Print the listing lines from the one containing "Toggle the count cancelled series visibility" through the one containing "click(x=1096, y=387)", inclusive, reproducing them exactly.
### Supplied material ###
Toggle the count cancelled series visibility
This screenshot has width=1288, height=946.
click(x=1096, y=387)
###
### Supplied material ###
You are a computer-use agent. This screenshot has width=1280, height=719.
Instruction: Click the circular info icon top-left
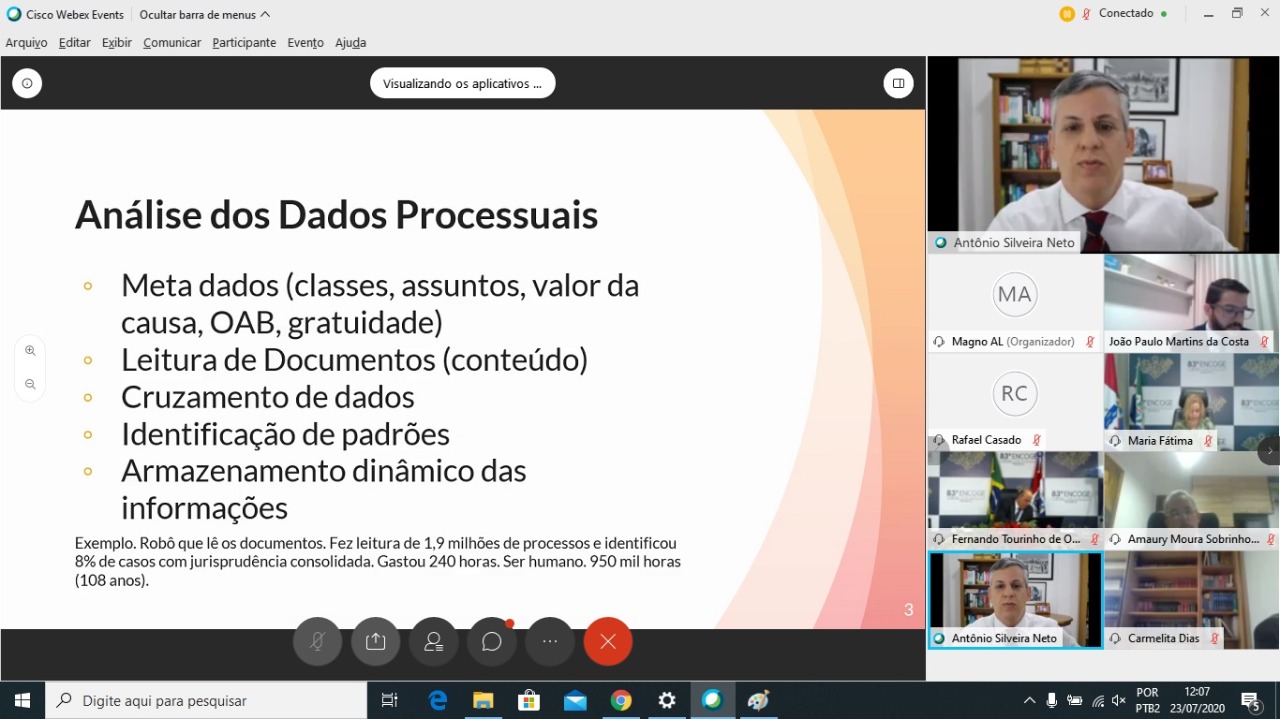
###
### Supplied material ###
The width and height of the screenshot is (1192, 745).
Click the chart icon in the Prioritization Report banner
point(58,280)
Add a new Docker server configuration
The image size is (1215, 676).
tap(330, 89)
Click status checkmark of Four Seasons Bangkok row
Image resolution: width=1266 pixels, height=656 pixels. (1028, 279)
###
Complete response
Toggle the count cancelled series visibility
This screenshot has width=1288, height=946.
click(x=1096, y=387)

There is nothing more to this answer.